# What the task requires:
Verbatim output required. Print the data in full.

# Provided material:
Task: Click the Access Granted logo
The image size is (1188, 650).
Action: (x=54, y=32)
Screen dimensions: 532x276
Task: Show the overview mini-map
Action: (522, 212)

# Exercise output:
Task: Click the Access Granted logo
The image size is (1188, 650).
Action: (x=54, y=32)
Screen dimensions: 532x276
Task: Show the overview mini-map
Action: (522, 212)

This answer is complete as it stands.